Орловский шел по заведению вдоль столиков и облепленной людьми барной стойки, вдоль широких кирпичных выступов, на которых целовались парочки, свесив ноги, или возбужденно говорили по телефону нервные одиночки, прикрыв одно ухо ладонью. Арсений привычно ловил зовущие искры-взгляды, томные или пытливые: одни глаза веселые и избалованные, сытые, другие – одинокие с уставшей поволокой и горечью; попадались шальные зрачки с наркотическим вывихом, какой-то больной распахнутостью, обездвиженностью, как в гипнозе; и рассеянные-мельком, как бы невзначай, помазком неуверенности, робости или с хищным нахрапом прощупывающие, взвешивающие его по одежде, часам – с переводом в денежный эквивалент. Актер щупал взглядом брошенные ему улыбки, взвешивал, как гальку в ладони, следил за ответными отсветами, ласковыми вопросами из-под ресниц, просеивал их через сито, соотносил с типажами из прошлого-памяти. Несколько раз наткнулся на такие же ласковые вопросы из-под мужских ресниц – с отвращением отвернулся, нахмурился.

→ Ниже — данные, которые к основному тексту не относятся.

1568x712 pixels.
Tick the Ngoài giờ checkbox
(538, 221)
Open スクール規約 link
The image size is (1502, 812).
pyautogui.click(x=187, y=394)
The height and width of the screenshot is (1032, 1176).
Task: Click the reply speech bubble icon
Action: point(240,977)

Многоголосая толпа: взбалмошная, истеричная масса из человеческих тел и амбиций, клубок желаний и спеси, первобытным узлом сбитая труха целлюлита и жил, инстинктов и сухопарой логики – толпа противопоставляла себя Арсению. Агрессивная, вероломная, она навязывала чуждые ему роли, пыталась лепить на угодный ей вкус и лад: Орловский ловил на себе потоки, которые провоцировали в нем желание самоутвердиться, выделиться среди других мужчин – когда хватал за глотку эту инертную стихию, ловил в себе ее щупальце, она вызывала лишь гадливость – ущербная и немощная тля – но стоило ослабить удила, и кажущаяся слабость оборачивалась ураганом, вихрем – эта стихия вдруг выхватывала тебя из собственного «Я», бросала в беспамятную податливость, начиналось коловращение, тебя срывало с опоры и несло по прихотливому, отхожему потоку-течению – куда-то туда, к обезличенности и скомканности, к мерцающему мраку и многоголосию пленительного шума, к смерти; взгляды одних девушек высвобождали его демонов, взывали к его темной страстности, к его ненасытному самцу; другие наоборот, с разочарованием отшатывались, если нащупывали в Орловском что-либо подобное – эти вторые звали лучшую его сторону, сердечную, если угодно, чистую – приглядывались к серьезности его глаз, способности по-настоящему чувствовать, быть отцом: но Арсений не хотел разделяться, он не хотел играть сейчас ролей-полумасок (хватало с него и театра): не хотел играть ни «плохого мальчика-повесу», ни «серьезного мужчину-семьянина» – в Арсении было все это, вся скверна и святость, вся сила и слабость человеческой мужской природы пульсировали в нем, рвали рубаху и неистовствовали; Орловский не хотел пластать себя на удобочитаемые лоскутки-обрывки – эта всеобщая привычка к двуцветью восприятия до осатанелости бесила актера, он просто пытался оставаться собой, так что всеми силами срывал с себя навязанные ярлыки, путы близорукой дуры-толпы, чтобы сохранить себя вне этих тупых, сортирующих взглядов.